I think the answer lies with the Maiden herself. No one says that the white means pure. The fact that the next stage is Mother says it all. The Maiden is all those years of development. Everyone has different experiences growing up. The Maiden is who the person needs at that time. If she needs an untouched and pure Maiden, then that’s what the Maiden represents. If the person struggles with the day-to-day and is not untouched, the Maiden represents all of it as a stage of life. It is important during those hard times, to remember that your life will go on. That it does not necessarily have to go on in the same situation you find yourself in now. The Maiden represents hope to me. Hope that we will survive her stage and mature into the Mother.
The Mother: Color is red. Goddess of Summer. Represents the full moon. Can help with physical desire, mental will and concentration, spiritual balance and understanding.

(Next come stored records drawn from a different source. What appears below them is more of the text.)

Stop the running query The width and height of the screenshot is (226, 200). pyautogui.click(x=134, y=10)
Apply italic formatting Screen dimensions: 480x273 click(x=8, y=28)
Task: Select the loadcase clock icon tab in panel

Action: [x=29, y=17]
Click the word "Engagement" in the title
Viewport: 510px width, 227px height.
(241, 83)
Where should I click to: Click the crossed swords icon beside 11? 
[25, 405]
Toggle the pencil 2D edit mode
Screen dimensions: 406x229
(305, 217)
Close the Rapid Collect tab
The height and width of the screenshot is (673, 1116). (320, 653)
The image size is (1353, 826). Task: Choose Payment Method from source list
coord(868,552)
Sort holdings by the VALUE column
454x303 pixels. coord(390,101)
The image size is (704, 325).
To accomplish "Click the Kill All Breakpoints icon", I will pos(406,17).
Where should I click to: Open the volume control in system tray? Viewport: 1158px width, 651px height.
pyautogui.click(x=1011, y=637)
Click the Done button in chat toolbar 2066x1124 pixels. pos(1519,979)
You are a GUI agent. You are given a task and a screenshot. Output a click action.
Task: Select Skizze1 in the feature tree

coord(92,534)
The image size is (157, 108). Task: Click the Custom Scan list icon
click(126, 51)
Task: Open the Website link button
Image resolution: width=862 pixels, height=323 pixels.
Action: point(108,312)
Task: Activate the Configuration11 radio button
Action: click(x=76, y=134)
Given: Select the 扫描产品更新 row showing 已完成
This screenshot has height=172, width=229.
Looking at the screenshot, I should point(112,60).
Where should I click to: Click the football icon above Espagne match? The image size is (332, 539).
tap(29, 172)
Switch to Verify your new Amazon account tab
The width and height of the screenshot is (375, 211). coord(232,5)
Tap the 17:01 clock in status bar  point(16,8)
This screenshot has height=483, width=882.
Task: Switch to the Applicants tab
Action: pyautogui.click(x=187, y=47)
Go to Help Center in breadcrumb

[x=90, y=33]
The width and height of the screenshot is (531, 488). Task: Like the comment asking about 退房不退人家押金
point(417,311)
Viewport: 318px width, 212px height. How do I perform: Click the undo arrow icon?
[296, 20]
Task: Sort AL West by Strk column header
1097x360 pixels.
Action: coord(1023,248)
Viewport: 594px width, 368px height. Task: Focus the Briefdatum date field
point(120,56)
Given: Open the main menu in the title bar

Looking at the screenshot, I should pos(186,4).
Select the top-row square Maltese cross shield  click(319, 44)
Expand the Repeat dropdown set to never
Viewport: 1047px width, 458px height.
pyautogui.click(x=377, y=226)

As a mother, this is the stage of the Trinity Goddess I relate to the most. I am a mother. I am a mother of three beautiful little girls. It’s my main identity, I am so much in their eyes. It’s a pressure that is far from easy to uphold. I have to be an example because they are watching. They watch me, watch my reactions as expectations for them. I want to be a strong woman for them, but there are too many days when I am far from strong. I know my oldest picks up on this. I put on a mask for her, but her empathy is very strong. She can feel when I am low.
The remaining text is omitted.